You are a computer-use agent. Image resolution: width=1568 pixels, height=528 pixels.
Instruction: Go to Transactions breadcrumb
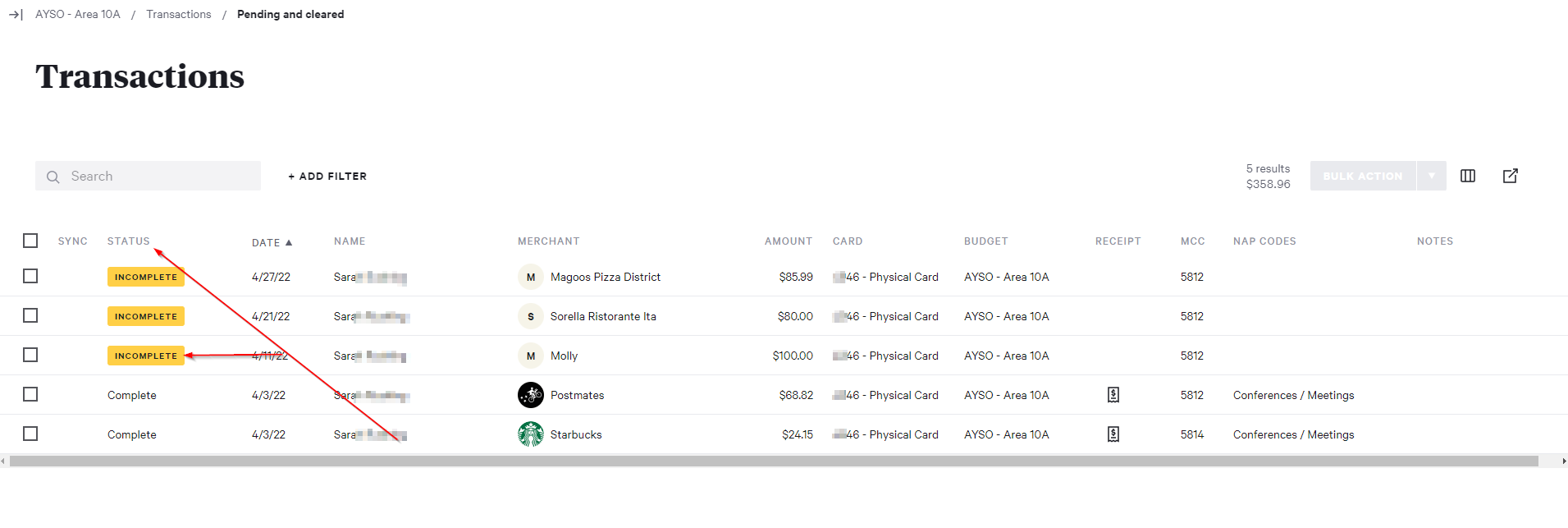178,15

○ ○ ○ ○

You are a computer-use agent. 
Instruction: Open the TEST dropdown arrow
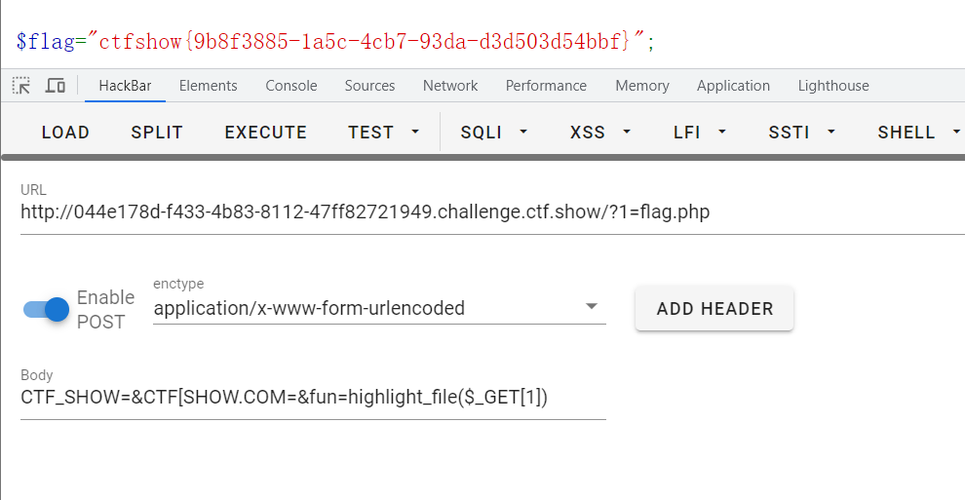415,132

○ ○ ○ ○

▶ Description of the task: Filter the entries and copy out every line with the word "agent".

▶ Answer box:
You are a computer-use agent. Image resolution: width=1568 pixels, height=528 pixels.
You are a computer-use agent. 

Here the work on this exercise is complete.